Cholent actually is older than its name and this is where the connection to law comes in. For over 2000 years, the Rabbis have been the interpreters and judges of Jewish law. Jewish law is more than just the Torah - it also includes the enormous compilations of rules, interpretations and teachings known as the Babylonian Talmud and the Jerusalem Talmud and numerous later law codes which further compiled, interpreted and extended. A major topic in Jewish law is the set of rules of what is and is not permitted to be done on the Sabbath. One thing that cannot be done on the Sabbath is to cook. Now if one took a very strict constructionist view of what is written in the Torah, one might think that come Saturday afternoon, all you could do is eat cold food. However, the majority of the Rabbis held that this was not correct. The Sabbath is supposed to be a joyful day and part of that joy is enjoying hot meals. So how can one have a hot lunch on Saturday but not violate the rule against cooking on the Sabbath. The solution was the dish that later became known in Central and Eastern Europe as cholent. The key to it is that the food is set up and put on heat BEFORE the Sabbath begins and then it slowly heats up until the next day. Because all the preparation is done before the Sabbath and then it is just left on its own, the prevailing view among the Rabbis was that this was permitted and thus Jewish families from ancient times to today have been able to enjoy a savory hot meal for Sabbath lunch.
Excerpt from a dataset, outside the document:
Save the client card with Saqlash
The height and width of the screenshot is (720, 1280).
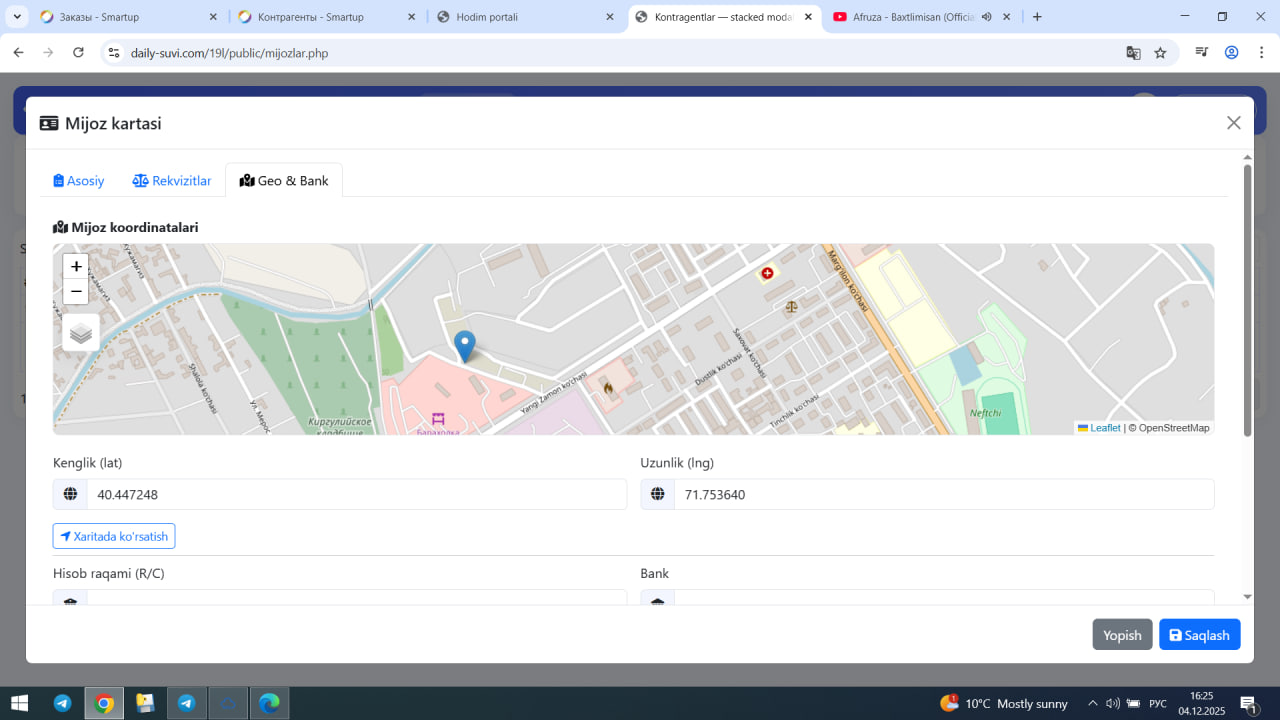1199,635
So you see that cholent is very much related to law. There is another reason of why I relate law to cholent. My philosophy in practicing law is to work with clients to plan solutions and avoid as many problems as possible later. This is a process that requires many ingredients including my discussions with my clients, my clients thinking and discussing with their spouse or family what are their goals, making use of available laws to help achieve those goals and, when necessary bringing in the expertise of professionals in other fields. Good family legal planning is not just a matter of downloading a form and filling in some blanks once and being done. Ideally, the relationship with the attorney lasts for years and plans are adjusted and improved in a long, ongoing process. This long-term, multi-ingredient process has some resemblance to what goes into making a good cholent. You pick a variety of good ingredients and set them to cook slowly. You do not necessarily get the instant reward you get as when you stick something in the microwave but instead, with some patience, you get something much more delicious and satisfying.
So, that's why Legal Cholent. In this space, I will share with you developments or ideas in law, my thoughts on what ought to be changed and maybe some other interesting thoughts I have too.